Under the pretext of equality (as if the only equality that matters was not between the two teams on the field), FIFA imposed a three-minute break for both halves of all games. From a two-quarter sport, football is transforming into a four-quarter sport.

I know you can’t understand it on television, but the boos have been loud. The public realizes that they are being deceived by a rule change external to the game.

At least twice in the history of football the rules were changed for reasons internal to the game. Until 1925, the offside law required that there be three defenders (generally the goalkeeper and two others) between the end line and the attacker at the time of the pass. Defenses could keep a defender behind the offside line. The attackers had to line up with the second-to-last line defender, not the last, like today. With a defender left behind the offside line, scoring goals was extremely difficult. The new rule was welcomed by everyone. The 1925-26 season broke attendance records in England.

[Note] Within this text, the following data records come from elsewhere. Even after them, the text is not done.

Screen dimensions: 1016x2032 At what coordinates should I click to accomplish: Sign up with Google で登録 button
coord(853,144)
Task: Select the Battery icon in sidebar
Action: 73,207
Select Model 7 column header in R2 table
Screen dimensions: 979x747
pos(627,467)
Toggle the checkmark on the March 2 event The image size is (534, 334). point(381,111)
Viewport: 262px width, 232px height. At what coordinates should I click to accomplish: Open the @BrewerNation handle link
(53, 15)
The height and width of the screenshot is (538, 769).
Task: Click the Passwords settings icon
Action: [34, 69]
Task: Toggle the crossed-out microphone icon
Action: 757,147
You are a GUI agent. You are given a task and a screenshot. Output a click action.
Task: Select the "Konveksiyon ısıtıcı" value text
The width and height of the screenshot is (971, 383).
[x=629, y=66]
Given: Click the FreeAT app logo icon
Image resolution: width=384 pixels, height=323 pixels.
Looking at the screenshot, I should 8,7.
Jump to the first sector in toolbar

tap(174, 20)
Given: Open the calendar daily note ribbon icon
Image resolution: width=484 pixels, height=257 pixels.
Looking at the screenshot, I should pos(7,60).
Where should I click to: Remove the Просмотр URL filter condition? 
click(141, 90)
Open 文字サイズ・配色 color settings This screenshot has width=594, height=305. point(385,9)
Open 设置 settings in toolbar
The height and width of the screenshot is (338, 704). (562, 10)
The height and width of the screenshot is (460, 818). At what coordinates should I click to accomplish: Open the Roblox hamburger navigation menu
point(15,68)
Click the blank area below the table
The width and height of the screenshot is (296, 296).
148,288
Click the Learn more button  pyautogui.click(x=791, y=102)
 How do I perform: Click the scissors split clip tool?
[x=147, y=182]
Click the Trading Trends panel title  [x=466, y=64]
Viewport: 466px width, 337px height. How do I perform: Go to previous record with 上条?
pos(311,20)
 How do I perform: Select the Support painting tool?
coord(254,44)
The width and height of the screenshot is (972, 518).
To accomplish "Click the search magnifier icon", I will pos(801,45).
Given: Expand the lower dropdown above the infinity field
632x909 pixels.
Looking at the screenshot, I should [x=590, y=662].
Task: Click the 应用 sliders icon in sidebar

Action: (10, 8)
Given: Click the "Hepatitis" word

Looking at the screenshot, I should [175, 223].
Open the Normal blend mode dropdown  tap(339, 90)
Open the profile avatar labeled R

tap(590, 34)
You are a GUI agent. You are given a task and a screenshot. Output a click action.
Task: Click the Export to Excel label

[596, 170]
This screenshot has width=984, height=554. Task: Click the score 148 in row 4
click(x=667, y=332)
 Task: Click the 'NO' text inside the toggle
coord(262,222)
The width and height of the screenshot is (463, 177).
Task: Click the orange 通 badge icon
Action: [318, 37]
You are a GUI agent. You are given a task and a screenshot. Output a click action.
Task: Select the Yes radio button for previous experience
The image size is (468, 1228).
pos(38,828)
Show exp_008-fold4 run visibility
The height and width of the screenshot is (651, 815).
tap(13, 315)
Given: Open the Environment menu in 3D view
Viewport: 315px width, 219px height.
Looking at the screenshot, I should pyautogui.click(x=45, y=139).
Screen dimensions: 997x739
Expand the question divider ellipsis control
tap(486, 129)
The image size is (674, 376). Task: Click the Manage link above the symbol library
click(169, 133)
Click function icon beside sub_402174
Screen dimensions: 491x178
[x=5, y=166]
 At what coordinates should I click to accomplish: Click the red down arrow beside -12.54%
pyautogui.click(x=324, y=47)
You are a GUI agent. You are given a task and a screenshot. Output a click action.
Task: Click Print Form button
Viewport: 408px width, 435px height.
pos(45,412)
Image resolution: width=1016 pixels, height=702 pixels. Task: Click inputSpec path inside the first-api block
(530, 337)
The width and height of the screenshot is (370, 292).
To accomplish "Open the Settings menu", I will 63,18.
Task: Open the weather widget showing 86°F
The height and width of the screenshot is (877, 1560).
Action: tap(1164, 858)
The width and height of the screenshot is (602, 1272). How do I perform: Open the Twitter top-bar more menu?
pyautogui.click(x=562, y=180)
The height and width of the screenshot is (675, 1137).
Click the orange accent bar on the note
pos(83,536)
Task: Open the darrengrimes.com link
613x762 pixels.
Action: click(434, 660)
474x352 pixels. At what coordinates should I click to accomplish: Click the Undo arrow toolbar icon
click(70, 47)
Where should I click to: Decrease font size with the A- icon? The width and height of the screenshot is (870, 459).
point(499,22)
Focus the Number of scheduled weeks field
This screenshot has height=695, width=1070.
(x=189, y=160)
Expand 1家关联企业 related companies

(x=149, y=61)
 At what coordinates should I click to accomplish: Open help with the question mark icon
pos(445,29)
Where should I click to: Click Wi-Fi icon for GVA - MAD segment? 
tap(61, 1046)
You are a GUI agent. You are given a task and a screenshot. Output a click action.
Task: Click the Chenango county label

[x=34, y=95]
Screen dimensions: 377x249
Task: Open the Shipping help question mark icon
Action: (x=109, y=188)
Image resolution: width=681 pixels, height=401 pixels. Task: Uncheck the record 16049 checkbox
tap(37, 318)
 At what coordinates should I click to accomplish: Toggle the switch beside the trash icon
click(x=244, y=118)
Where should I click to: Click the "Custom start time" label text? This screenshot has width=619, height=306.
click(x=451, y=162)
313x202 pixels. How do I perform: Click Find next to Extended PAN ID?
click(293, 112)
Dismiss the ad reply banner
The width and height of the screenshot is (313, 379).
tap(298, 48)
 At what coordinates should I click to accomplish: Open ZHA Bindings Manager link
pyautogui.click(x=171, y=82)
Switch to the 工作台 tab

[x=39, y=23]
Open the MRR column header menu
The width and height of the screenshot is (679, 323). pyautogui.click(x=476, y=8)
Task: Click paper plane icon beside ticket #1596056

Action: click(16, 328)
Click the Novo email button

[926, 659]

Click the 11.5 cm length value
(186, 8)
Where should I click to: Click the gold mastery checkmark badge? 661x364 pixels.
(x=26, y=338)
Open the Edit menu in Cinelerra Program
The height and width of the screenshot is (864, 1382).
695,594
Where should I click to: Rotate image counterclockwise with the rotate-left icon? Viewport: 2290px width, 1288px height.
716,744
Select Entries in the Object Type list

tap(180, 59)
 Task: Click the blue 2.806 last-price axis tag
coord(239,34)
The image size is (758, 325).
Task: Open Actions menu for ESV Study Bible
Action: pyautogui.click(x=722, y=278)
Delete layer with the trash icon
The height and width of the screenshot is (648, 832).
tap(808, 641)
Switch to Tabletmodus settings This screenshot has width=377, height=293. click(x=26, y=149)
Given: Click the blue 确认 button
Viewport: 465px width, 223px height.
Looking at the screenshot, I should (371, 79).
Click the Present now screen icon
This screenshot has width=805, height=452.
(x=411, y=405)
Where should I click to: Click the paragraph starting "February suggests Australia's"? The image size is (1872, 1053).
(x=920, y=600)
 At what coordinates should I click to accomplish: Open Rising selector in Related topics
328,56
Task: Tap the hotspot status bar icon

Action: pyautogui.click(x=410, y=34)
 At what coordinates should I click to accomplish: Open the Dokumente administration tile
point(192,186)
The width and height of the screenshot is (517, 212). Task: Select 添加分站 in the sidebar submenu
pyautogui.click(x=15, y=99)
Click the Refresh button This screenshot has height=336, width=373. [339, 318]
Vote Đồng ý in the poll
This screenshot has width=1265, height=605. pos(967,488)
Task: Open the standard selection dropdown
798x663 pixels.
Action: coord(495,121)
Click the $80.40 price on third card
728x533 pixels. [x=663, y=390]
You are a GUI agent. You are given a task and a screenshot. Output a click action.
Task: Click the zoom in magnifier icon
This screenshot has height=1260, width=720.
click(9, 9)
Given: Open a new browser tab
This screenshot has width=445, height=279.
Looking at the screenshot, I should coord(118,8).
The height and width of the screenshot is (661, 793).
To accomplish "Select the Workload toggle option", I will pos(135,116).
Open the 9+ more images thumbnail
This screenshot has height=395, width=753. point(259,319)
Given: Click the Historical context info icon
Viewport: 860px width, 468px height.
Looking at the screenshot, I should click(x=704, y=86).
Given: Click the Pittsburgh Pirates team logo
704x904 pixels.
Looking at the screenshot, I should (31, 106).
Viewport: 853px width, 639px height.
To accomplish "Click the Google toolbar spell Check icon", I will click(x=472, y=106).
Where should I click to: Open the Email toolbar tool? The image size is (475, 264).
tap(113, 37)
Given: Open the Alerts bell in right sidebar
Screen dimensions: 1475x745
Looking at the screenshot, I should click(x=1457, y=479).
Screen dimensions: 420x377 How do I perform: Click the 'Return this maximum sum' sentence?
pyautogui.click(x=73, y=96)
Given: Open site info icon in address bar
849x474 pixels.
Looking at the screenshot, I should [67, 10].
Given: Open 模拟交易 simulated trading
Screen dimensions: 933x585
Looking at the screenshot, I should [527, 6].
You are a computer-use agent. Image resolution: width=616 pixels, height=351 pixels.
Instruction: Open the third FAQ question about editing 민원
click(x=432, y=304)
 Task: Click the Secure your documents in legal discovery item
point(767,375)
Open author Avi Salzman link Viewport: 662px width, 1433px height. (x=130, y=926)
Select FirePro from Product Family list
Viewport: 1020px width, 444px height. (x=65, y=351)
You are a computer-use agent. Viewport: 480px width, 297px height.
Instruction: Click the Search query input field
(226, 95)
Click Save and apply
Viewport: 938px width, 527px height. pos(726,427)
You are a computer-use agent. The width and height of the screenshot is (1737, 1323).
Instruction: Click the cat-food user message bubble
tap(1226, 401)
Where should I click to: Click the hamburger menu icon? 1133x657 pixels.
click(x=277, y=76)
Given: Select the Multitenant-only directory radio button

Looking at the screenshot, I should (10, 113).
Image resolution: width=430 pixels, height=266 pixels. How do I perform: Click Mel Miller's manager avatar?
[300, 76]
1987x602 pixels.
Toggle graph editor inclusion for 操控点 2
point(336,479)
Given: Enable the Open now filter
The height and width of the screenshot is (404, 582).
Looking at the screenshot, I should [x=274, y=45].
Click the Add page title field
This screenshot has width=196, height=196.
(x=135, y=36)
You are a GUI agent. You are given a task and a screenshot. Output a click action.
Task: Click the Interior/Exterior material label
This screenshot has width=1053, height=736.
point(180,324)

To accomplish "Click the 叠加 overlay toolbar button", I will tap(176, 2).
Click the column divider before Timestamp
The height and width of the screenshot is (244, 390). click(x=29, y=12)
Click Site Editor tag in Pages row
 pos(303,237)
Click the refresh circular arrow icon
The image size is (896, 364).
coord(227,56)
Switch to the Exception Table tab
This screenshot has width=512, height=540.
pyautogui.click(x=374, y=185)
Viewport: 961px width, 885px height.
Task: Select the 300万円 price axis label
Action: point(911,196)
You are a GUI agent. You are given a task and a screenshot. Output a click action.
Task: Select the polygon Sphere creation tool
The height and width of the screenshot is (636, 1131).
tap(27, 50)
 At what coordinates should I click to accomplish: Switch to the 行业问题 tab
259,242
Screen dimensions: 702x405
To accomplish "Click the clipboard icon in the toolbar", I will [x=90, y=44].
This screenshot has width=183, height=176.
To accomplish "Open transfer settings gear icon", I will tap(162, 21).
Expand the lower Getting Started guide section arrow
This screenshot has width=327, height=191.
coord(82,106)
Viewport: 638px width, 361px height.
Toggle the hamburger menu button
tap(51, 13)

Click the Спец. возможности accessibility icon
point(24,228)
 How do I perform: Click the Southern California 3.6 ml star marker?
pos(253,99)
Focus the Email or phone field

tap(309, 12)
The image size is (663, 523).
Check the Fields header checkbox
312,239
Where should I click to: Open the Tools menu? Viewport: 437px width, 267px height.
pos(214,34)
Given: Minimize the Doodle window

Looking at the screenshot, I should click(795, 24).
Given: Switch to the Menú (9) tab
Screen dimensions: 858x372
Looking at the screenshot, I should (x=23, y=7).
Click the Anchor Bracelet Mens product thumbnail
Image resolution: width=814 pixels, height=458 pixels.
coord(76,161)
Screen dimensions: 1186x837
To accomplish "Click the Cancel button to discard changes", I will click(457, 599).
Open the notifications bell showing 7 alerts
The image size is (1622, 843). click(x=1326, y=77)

The 1990 World Cup and the 1992 Euros were full of tedious exchanges of passes between defenders and goalkeepers. They caught the ball, served the defenders and received it back without danger. Change came.

The goalkeeper’s touch with his hands on balls retreated with his feet became a penalty with an indirect free kick. Goalkeepers now have to play with their feet and football becomes more dynamic.

Commercial breaks were not an internal necessity for the game. Goals can happen in fortuitous plays, but they often happen as a result of volume, of the gradual imposition of one team over the other. This accumulation of rhythm is essential, and is one of the reasons why it was never considered to adopt a stopwatch in football, as in basketball or American football.

This dynamic is being destroyed by pauses, which threaten the essence of the game. Football takes place in an elongated, malleable temporality, full of comings and goings. It is not a linear conquest of territory, like in American football. It is not an alternation of possessions of comparable duration, as in basketball. It is a chameleonic temporality, in which each game must find its breath.

This relationship with time is being fatally injured by the splitting of the game into four quarters. They are now talking about increasing the interval to half an hour, enough time for a show and more advertisements.

It’s the Superbowlization of football.

Let’s continue to suffocate the commercial breaks with our boos, until the business owners back down, as they did, six years ago, when the Super League was created.